Soon I was in the Fort Lewis area and hit a demoralizing hill just before I-5. I made it up that hill. I had to lose a part of my soul to do it, however. At this time of the day I was hitting the granny gear pretty much at even the sight of a ten-foot long hill. One of the best parts of the day was getting onto I-5, what a crazy trip that was! It was only for a mile or so. If you happened to be traveling northbound on I-5 near Fort Lewis and saw a bicyclist in a blue shirt on a red bike who was alternately falling asleep and sobbing openly, that was me! Seriously though, that right there made the trip worth it in my book: in one moment you’re rolling along a gorgeous valley, watching fly fisherman lined up in a sunset-framed river, the next you’re on I-freaking-5.
Another hallmark of RAPSody is the use of all the paved trails down in that area. All you STPers know about the trail you get on soon after Yelm; well, let me tell you there’s a veritable network of such trails down there. It was a shady, surreal experience, having been alone for most of the day and then finding myself among recreational riders and dog walkers etc. Soon I made the Yelm food stop, where they had awesome turkey wrap sandwiches! Oh the food on this ride, I felt like I was actually going to gain weight on the day. At this final rest stop of the day, while doing stretches in the grass, I watched some of the other one-dayers leave me behind. I called the SurlyLady to tell her I wasn’t going to do any better than I’d planned, and that it looked like I’d hit Tacoma Community College at 8:00. I was bone tired. And about *this* close to asking her to come get me. But there’s a stubborn streak in me that hates even the thought of DNF. So I thanked the two volunteers and threw a leg over the saddle. They were taking the measure of me and wondering if I was going to make it, maybe because I got off to a wobbly start, missed the pedals the first 10 times I tried before finally I started turning over the crank. In the motion of the bike you will find salvation… that’s my mantra.

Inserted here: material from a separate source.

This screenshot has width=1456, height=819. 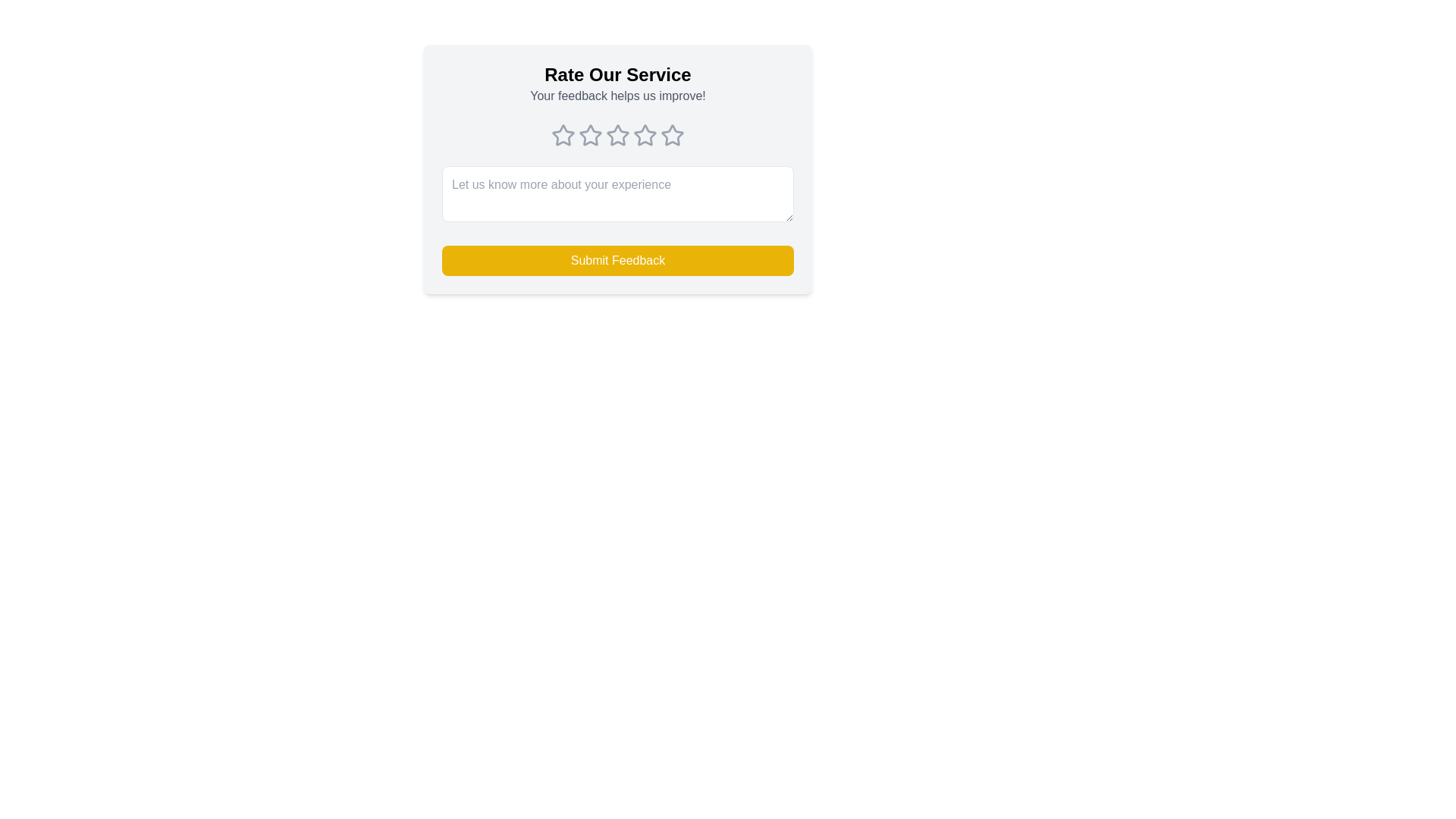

I managed even to get her up to around 17 and 18 mph for some stretches, feeling anxious about my timetable, but then I realized those were the last of my matches. I didn’t even have a scrap of newspaper to burn. From here on out it was going to be all fumes and fury. And so I wrestled mentally with the old noggin and physically with the leaden legs. Before I knew it I was in Lakewood and crossing a pretty little bridge, and had to stop for a snap:
Holy crap, it was starting to get dark! Back off I went, with a lot more urgency. I didn’t want to get caught out without a light, and besides I told the ‘Lady I’d be there at 8:00. There was a killer series of hills leading up through the end near TCC, with lots of cross-grained redlights no less, but before I knew it there was the campus! Yay. I rode up and saw the ‘Lady in the big parking lot, and then the lone sweet volunteer, sitting there in the near dark, starting ringing her cowbell and suddenly I just started grinning, I did it! I was so happy, and relieved.
I went to collect my ice cream (darn it I’d been picturing that for the last several hours) and SurlyLady said it was 8:00 exactly. Nice. Change of clothes, quick stop at Taco Time (blech!) and then she courteously entertained my raging demands for a chocolate milkshake before we made it home.
Today I’m a little sore but I actually feel pretty good. Rather than a recovery ride today, like real riders, I instead went to the Goat Factory up north for some volunteer work, shoveling the poop out of the goat pens for a couple of hours…
In summary, RAPSody is well worth it. I loved the variety of scenery, the volunteers and the food. Even the Dan Henry’s were judiciously spaced – I never once had to look at a map! Everything about the ride was top notch, and I think this is going to be my annual marker of fitness, rather than STP. It was by far the hardest thing I’ve ever done on a bike; it taxed me to about 100 and one percent. Next year I hope to bring the SurlyLady back with me and make a tradition of it.